Task instructions:
Work through the entries that follow and state how many lines contain the word "agent". Only the number is wanted.

The data:
=== Section Start ===
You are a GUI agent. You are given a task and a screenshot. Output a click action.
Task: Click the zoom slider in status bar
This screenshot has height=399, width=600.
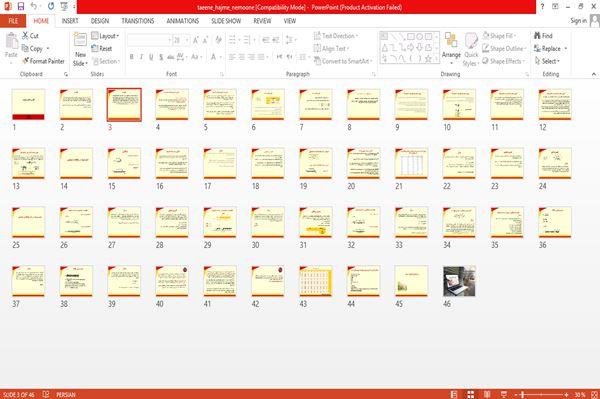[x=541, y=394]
=== Section End ===
=== Section Start ===
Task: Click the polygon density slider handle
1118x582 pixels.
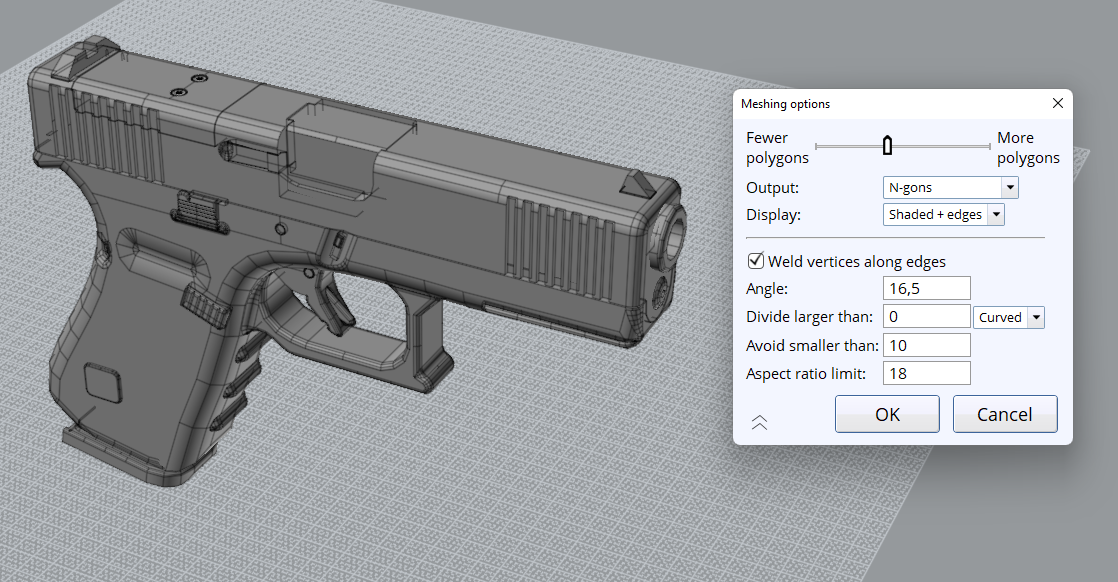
=== Section End ===
=== Section Start ===
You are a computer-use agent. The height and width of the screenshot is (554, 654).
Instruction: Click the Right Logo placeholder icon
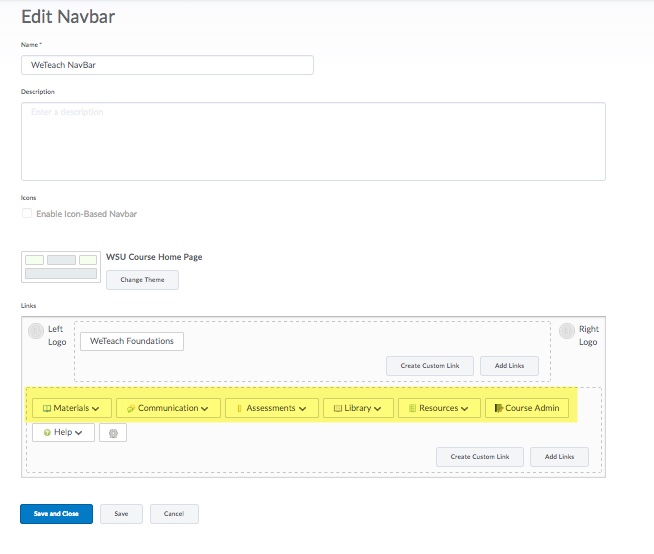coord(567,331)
=== Section End ===
Output of the exercise:
2